> TASK DESCRIPTION: Copy the data from its first line through the line containing "(x=709, y=38)", changing "dropdown menu" to "drop-down list" and keeping everything else identical. Leave the pictures out of your copy.

Stored entries:
## START
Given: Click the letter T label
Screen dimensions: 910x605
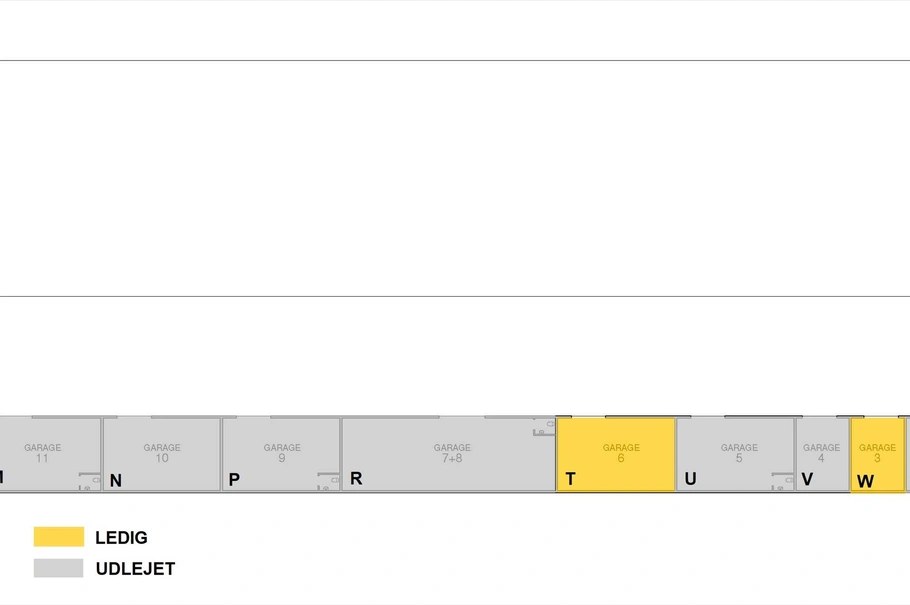Looking at the screenshot, I should pyautogui.click(x=570, y=479).
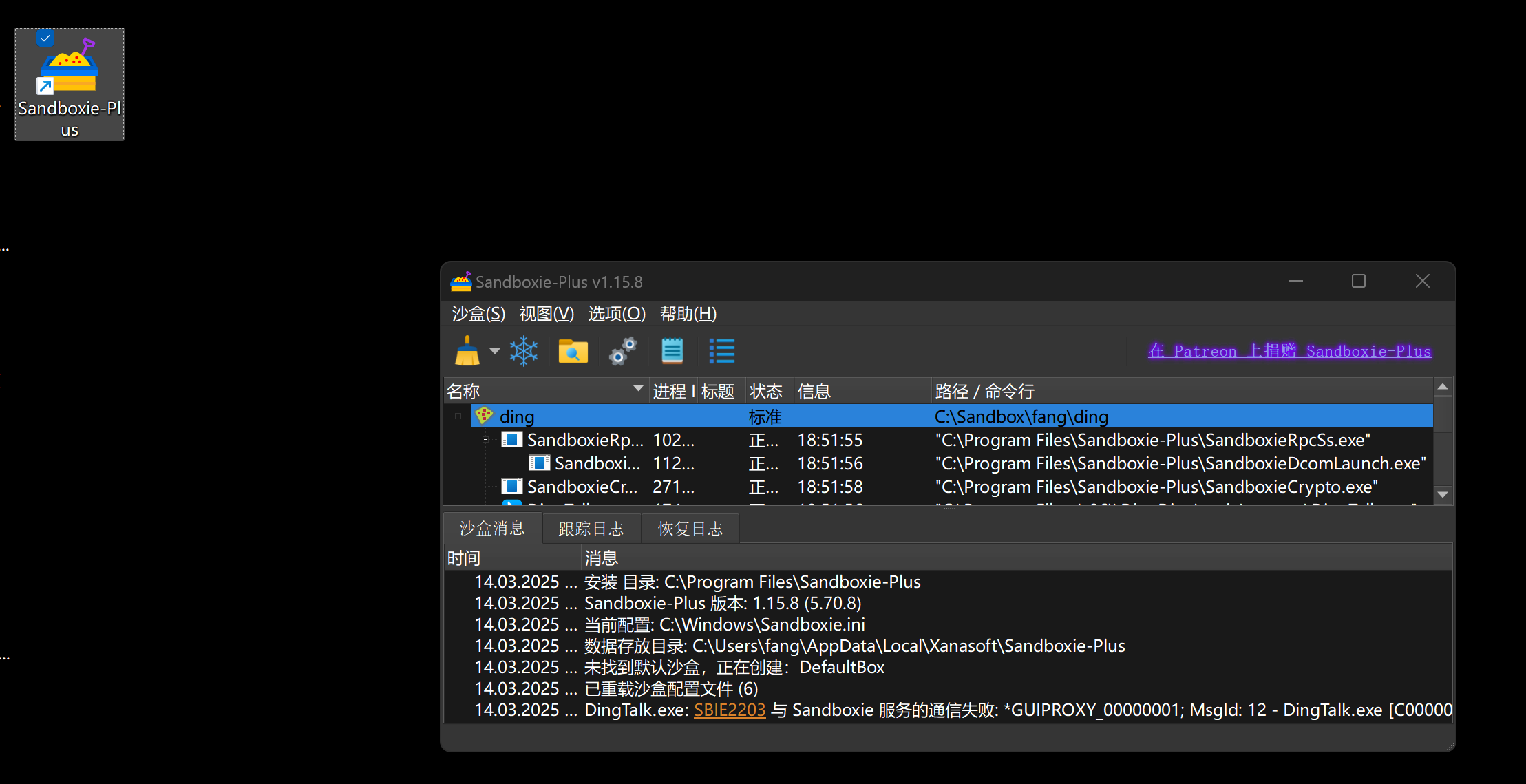The height and width of the screenshot is (784, 1526).
Task: Click the snowflake suspend icon
Action: click(524, 351)
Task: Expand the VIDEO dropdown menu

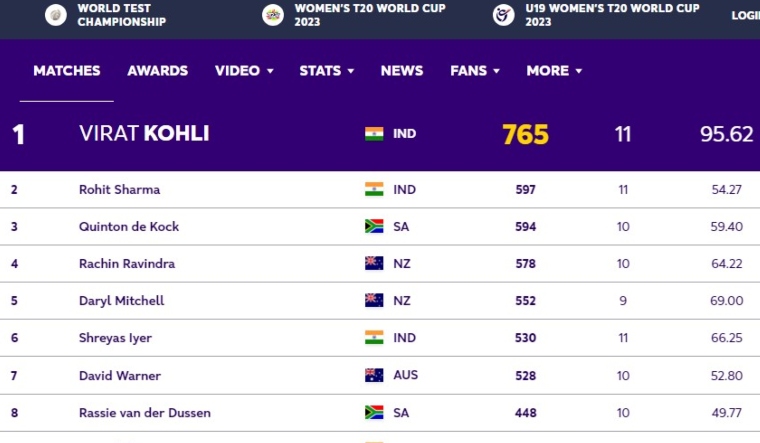Action: (244, 71)
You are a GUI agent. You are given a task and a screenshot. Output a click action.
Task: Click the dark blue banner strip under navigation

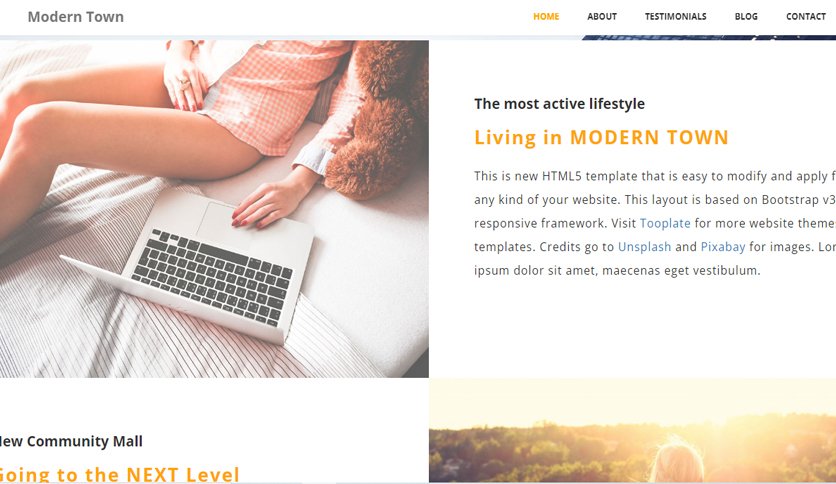(x=709, y=38)
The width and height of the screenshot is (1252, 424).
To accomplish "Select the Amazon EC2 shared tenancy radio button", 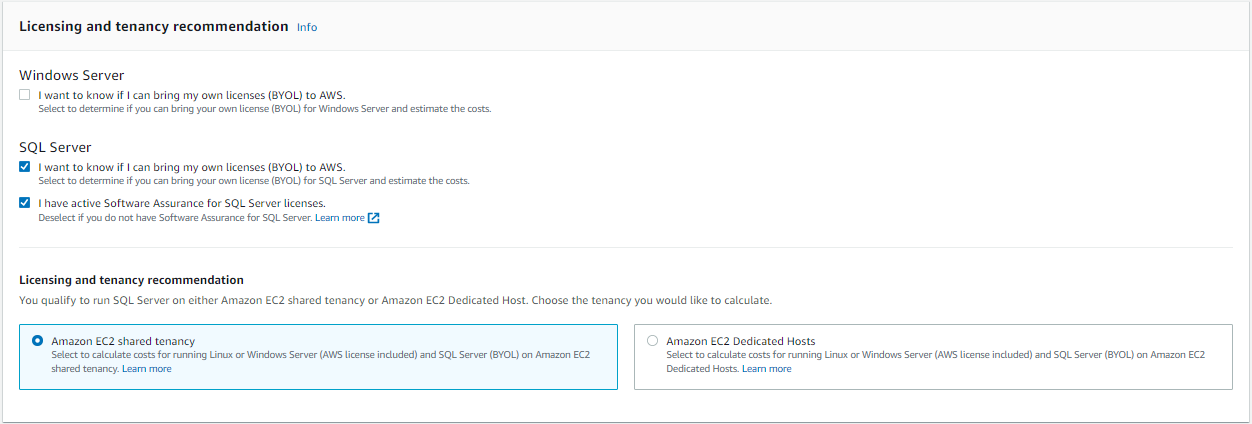I will click(38, 341).
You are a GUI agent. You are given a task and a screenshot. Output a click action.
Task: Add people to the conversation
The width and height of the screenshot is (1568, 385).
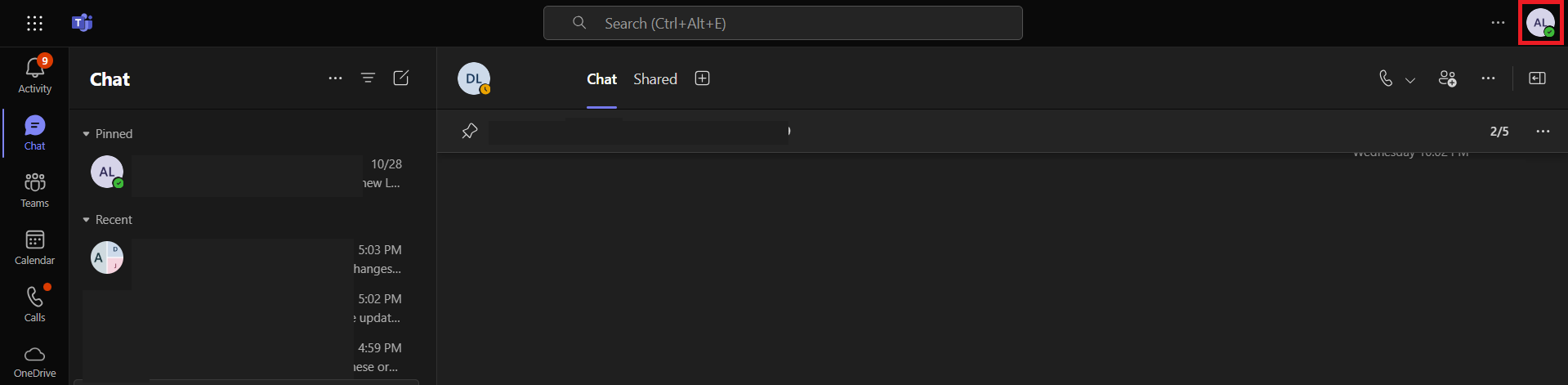click(x=1448, y=78)
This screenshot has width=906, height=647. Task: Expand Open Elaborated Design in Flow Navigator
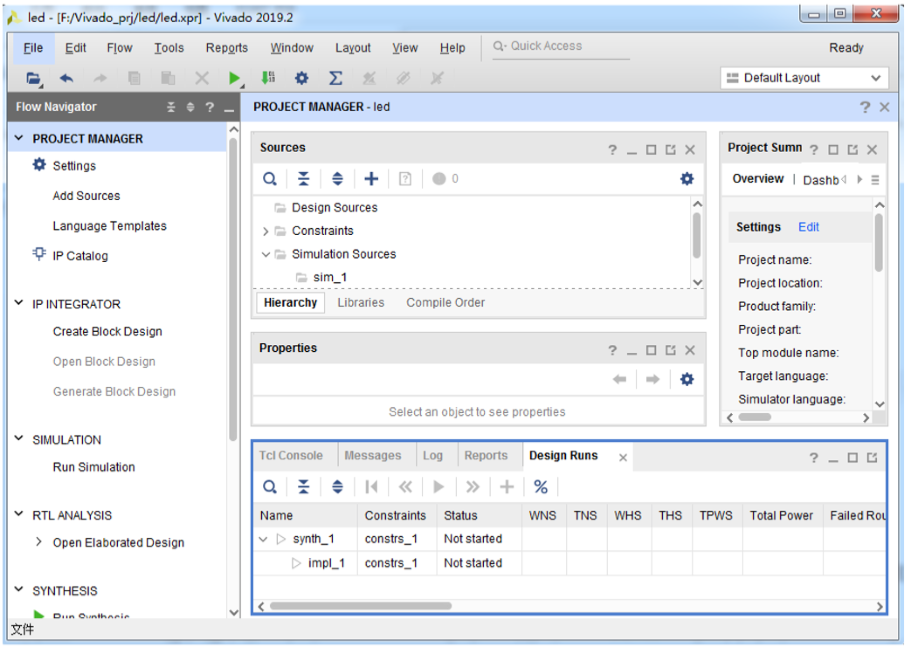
## END
> RESPONSE TO THE EXERCISE:
Given: Click the letter T label
Screen dimensions: 910x605
Looking at the screenshot, I should pyautogui.click(x=570, y=479).
The height and width of the screenshot is (784, 1526).
Task: Click the snowflake suspend icon
Action: click(524, 351)
Task: Expand the VIDEO drop-down list

Action: (244, 71)
You are a GUI agent. You are given a task and a screenshot. Output a click action.
Task: Click the dark blue banner strip under navigation

(x=709, y=38)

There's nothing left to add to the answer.